One tool that addresses these issues is Comparative Effectiveness Research (CER. Our current Federal budget allocates over one billion dollars to fund CER. The goal of CER is to provide tools for better decision making by patients and providers. The Institute of Medicine clearly explains the concept. The medical field is founded upon an inherent trust placed by the patient in their doctor. Often the doctor and the patient must make decisions in the absence of complete information. CER offers the opportunity to address these challenges by demonstrating the effectiveness of one strategy over the other for a certain condition. This results in the ability of patients and doctors to make smart health decisions founded on sound scientific evidence.
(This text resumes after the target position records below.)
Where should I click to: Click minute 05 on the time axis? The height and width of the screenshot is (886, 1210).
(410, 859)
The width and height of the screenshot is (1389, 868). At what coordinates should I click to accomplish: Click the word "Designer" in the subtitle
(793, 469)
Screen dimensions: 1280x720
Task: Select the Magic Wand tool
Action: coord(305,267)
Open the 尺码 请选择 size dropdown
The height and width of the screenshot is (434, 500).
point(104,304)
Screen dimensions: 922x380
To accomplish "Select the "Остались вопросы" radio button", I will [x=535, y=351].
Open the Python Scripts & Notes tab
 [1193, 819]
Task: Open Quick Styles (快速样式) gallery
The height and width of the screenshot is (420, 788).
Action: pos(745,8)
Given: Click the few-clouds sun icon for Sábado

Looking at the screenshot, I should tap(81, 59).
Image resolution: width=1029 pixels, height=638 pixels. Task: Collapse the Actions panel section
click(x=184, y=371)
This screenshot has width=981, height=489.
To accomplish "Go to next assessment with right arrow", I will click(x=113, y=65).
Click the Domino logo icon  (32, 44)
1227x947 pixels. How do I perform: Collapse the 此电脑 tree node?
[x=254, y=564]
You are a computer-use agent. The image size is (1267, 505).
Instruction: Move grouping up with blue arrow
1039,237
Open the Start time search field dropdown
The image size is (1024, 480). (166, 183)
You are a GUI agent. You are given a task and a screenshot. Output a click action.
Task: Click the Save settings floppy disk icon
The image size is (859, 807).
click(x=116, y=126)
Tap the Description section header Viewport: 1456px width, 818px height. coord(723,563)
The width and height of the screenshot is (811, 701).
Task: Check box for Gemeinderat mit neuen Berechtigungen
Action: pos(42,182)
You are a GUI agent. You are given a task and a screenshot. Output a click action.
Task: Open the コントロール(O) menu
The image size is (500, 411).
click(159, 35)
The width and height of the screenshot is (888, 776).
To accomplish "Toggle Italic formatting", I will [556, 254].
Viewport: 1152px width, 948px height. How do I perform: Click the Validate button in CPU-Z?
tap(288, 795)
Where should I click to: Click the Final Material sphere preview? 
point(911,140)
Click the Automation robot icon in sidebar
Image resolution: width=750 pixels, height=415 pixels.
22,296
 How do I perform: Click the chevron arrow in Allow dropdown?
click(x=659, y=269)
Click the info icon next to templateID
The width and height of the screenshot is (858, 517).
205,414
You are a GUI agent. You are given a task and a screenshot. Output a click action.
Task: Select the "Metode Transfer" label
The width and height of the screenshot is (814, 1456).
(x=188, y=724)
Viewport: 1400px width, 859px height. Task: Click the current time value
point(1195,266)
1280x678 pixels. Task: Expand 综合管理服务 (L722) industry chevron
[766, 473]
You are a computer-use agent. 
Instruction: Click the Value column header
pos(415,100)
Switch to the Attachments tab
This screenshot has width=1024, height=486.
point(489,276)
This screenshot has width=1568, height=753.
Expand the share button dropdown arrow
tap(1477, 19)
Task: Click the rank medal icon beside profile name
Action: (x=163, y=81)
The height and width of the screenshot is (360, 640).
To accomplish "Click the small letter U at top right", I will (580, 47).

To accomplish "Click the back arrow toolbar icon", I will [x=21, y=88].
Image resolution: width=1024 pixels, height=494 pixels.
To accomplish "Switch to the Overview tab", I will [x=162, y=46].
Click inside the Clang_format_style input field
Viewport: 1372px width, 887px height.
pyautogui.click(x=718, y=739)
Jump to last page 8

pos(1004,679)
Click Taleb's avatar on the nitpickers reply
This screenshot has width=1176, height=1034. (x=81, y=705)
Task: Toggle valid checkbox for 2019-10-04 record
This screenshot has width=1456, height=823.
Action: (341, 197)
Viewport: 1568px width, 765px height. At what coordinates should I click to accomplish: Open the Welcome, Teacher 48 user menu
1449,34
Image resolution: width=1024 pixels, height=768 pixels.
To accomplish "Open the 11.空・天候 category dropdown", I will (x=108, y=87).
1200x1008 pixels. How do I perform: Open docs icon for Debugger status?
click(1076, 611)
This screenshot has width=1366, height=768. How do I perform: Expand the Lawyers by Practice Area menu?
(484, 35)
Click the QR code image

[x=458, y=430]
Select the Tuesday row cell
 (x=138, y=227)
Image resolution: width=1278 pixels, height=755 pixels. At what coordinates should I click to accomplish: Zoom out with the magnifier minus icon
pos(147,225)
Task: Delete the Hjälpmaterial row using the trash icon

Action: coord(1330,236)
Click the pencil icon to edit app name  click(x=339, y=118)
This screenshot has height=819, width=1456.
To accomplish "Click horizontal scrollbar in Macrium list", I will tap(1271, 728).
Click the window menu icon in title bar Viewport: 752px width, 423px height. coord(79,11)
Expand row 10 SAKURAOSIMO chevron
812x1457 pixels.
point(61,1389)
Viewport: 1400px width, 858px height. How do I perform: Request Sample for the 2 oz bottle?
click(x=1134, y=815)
It has been suggested in a report by the Congressional Budget Office that by using the results of CER, Medicare spending--and perhaps all health care spending in the country--could be cut by about 30%. Other estimates offered are much less; however, most everyone agrees that by utilizing CER we could reduce unnecessary health care costs and utilization significantly. There is a growing trend toward high deductible health insurance that is coupled with a Health Care Savings Account. These patients would be an ideal user of CER information as a tool to control costs and become wise shoppers for health care services.
A common criticism of CER is that it will become a back door leading to rationing health care. The out of control spending on Medicare and the health care system in general would be a driving force that would promote it. CER without proper safeguards of patient and physician involvement should not be the final basis for determining proper medical treatment.
The ethical issues of any limits placed on healthcare services are very complex. Pope John Paul II in his “Evangelum Vitae” stated that we must never give in to the culture of death. However he also stated that “life does not require using every available means to postpone death but what is always wrong is direct and intentional killing.” John Frame, a professor at Reformed Theological Seminary in Orlando, Florida writes that “we can let a patient die when we lack in some way the resources to save his life, whether they are time, technology, or skill.
The ethical use of CER will be necessary if we are to retain the excellent attributes of our present system. Current reform proposals are being hotly debated in Washington. Our complex health care system is already scheduled for significant change. Any utilization of CER must maintain the central role of the physician and insure that the patient is at the heart of health care. We must insure that CER will not become politicized and that a permanent bureaucracy not be allowed to prescribe patient care. Unfortunately we are dependent on the stated objectives of CER by Washington. Hopefully there will be an improvement in the ability to match words and actions. Life is full of trade-offs and hopefully CER will be a positive tool that will become available to all of us as we approach the end of life here on earth.